→ **Task to complete**:
Go through the lines below. Copy those with "dropdown".

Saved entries
-------
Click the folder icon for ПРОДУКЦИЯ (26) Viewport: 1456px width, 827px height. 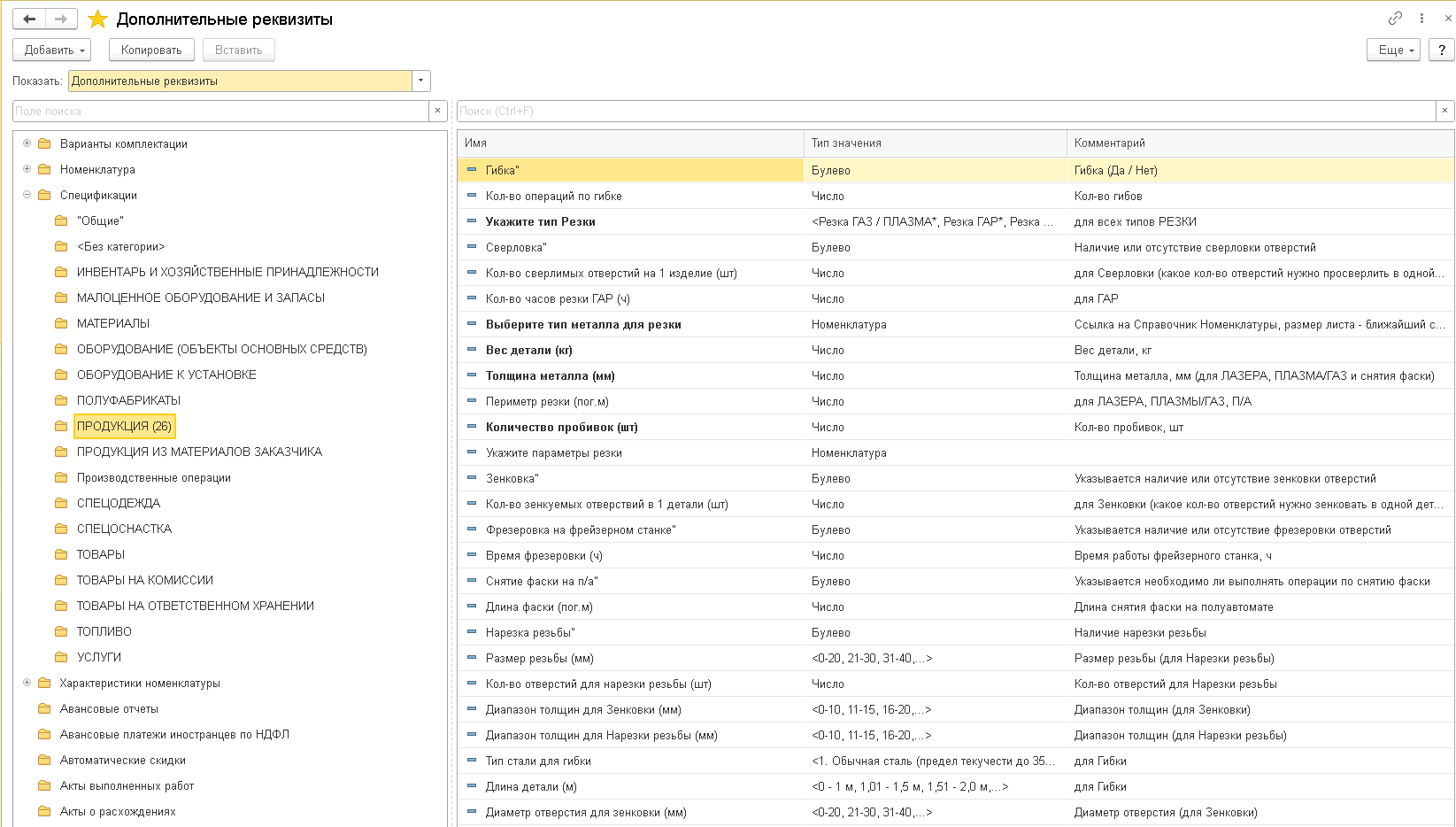[61, 426]
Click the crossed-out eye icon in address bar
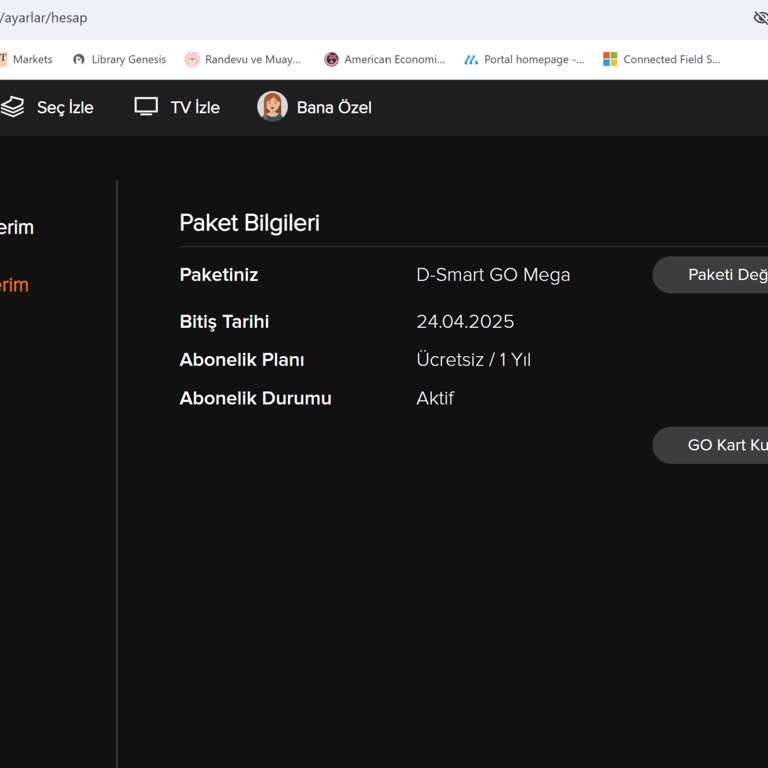 [x=760, y=18]
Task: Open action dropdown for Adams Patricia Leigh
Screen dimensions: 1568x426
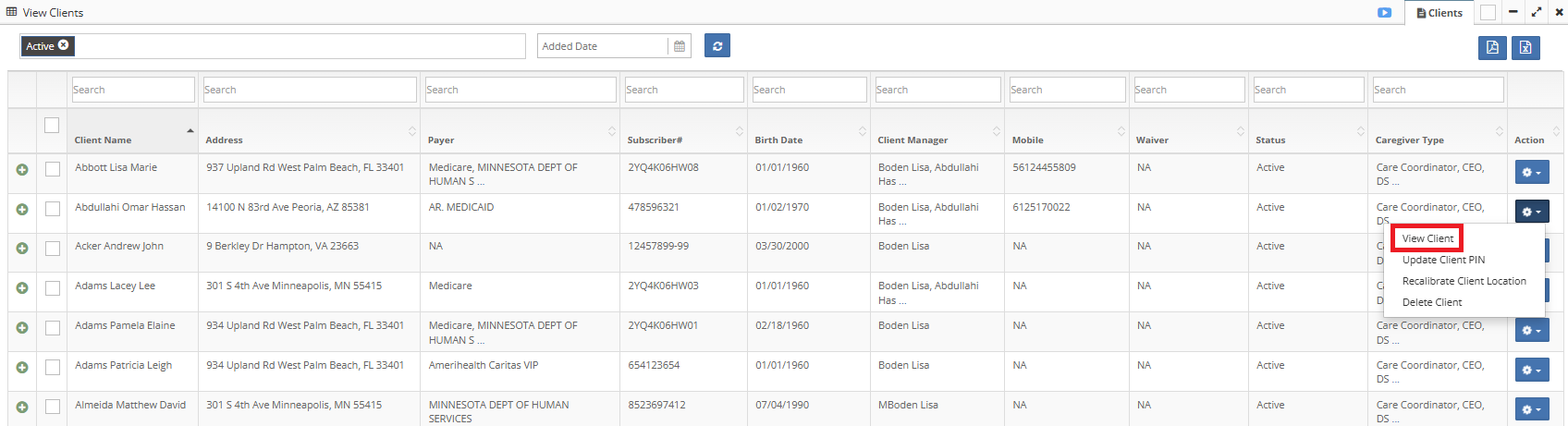Action: (1531, 371)
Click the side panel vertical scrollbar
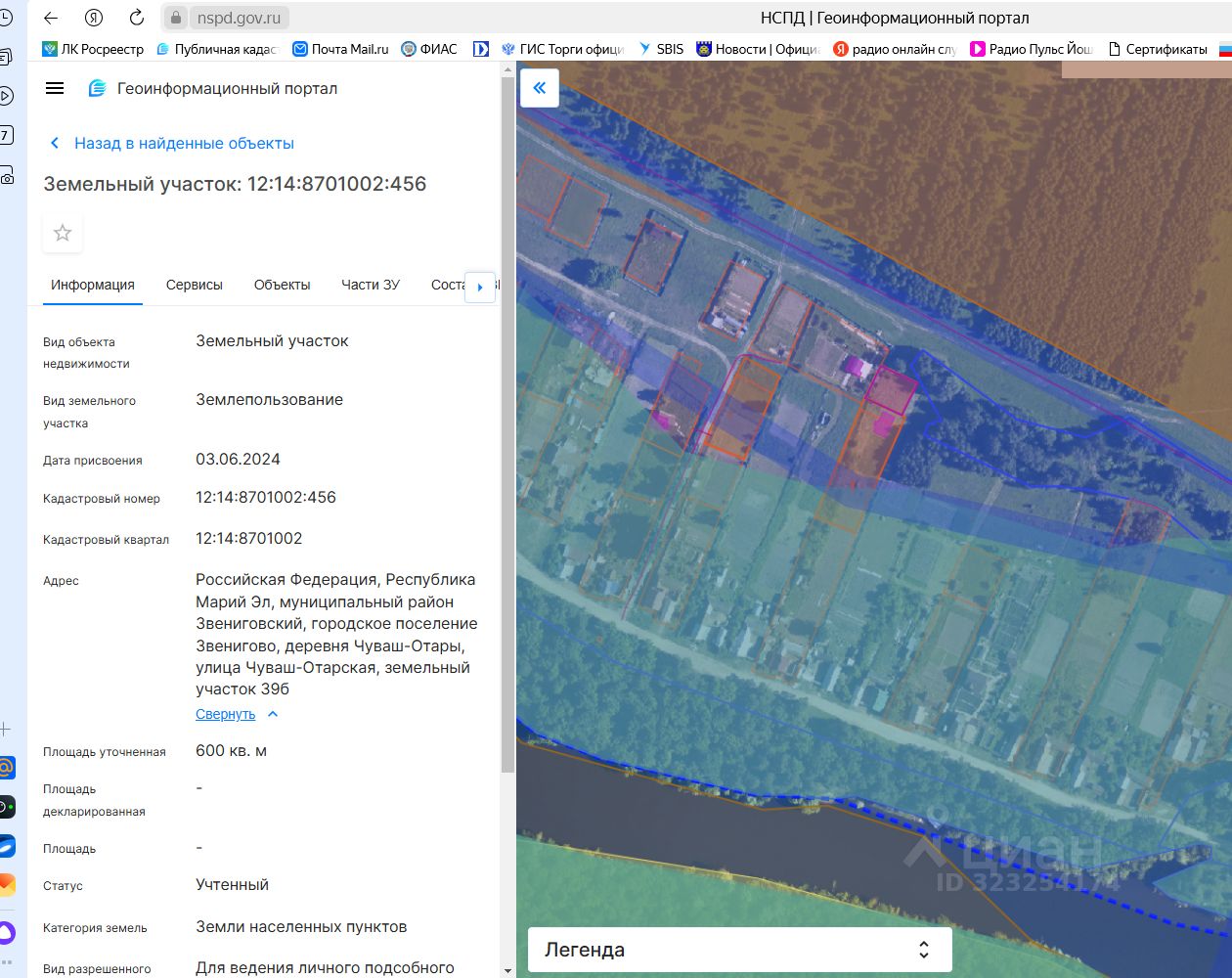 [507, 421]
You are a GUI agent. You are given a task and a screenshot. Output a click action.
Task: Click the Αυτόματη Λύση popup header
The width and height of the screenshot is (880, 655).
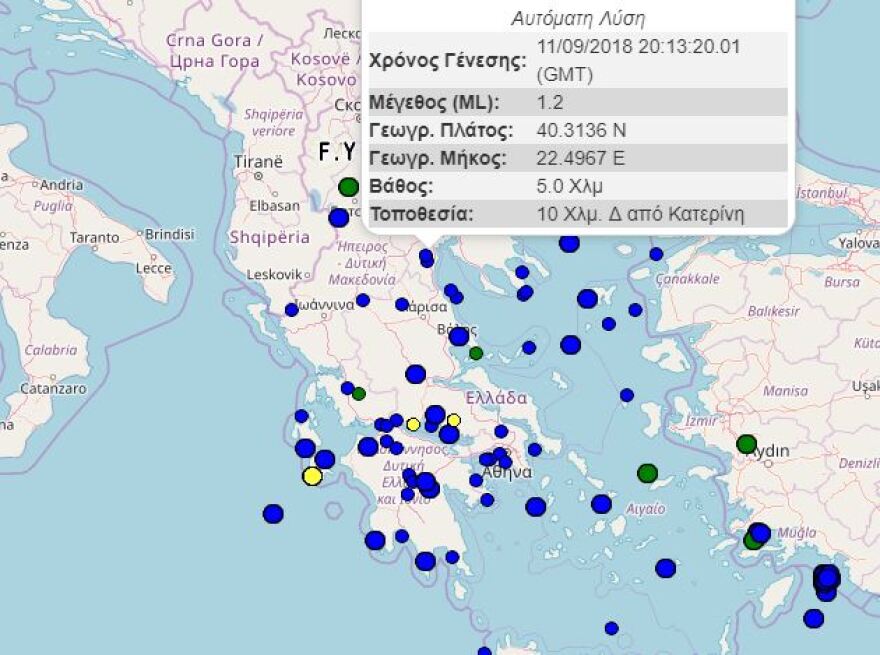pos(578,17)
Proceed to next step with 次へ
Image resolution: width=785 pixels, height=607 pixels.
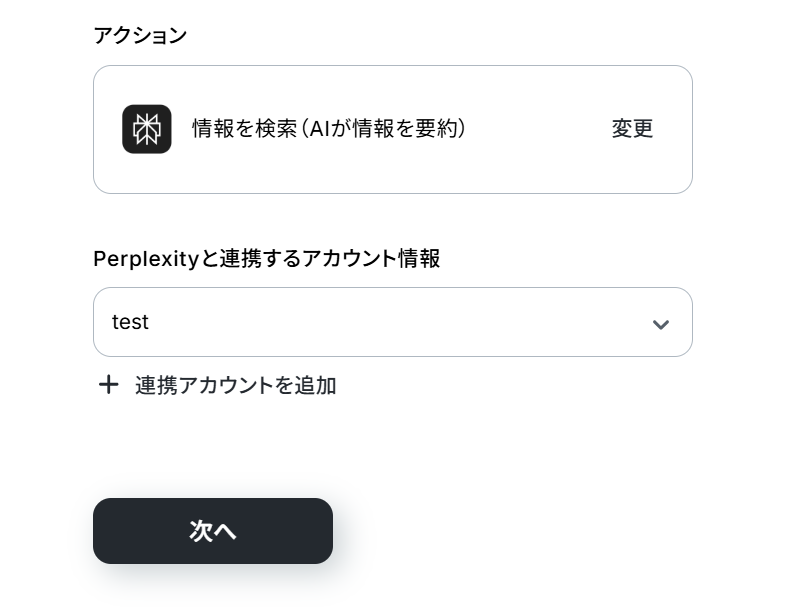(213, 531)
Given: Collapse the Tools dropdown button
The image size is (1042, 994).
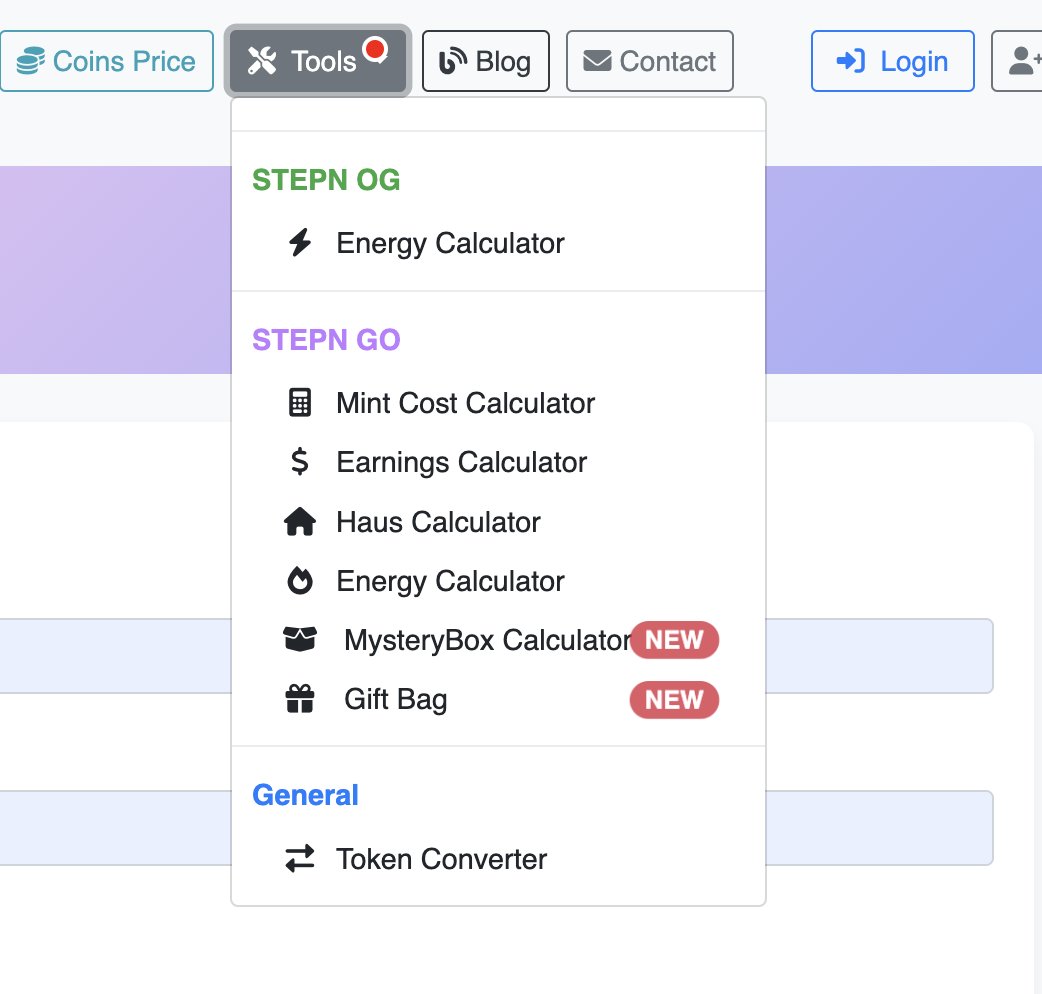Looking at the screenshot, I should tap(318, 62).
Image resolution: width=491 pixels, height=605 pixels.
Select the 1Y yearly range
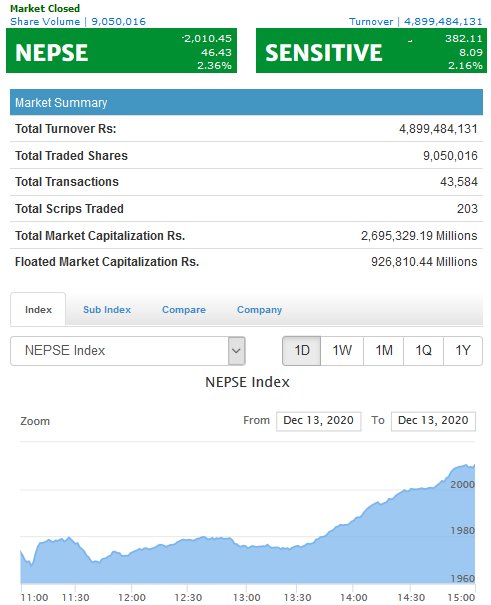[x=463, y=351]
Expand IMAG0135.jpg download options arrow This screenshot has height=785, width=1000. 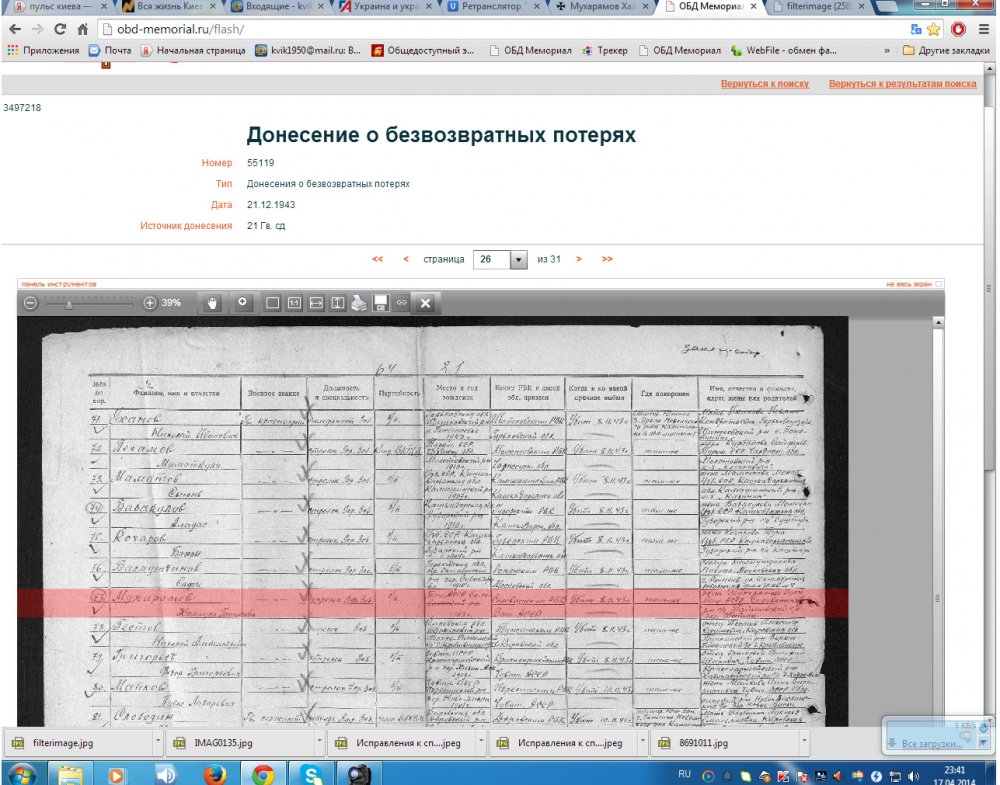pyautogui.click(x=318, y=743)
-------
→ **Result of this exercise**:
Task: Open action dropdown for Adams Patricia Leigh
Given: Collapse the Tools dropdown button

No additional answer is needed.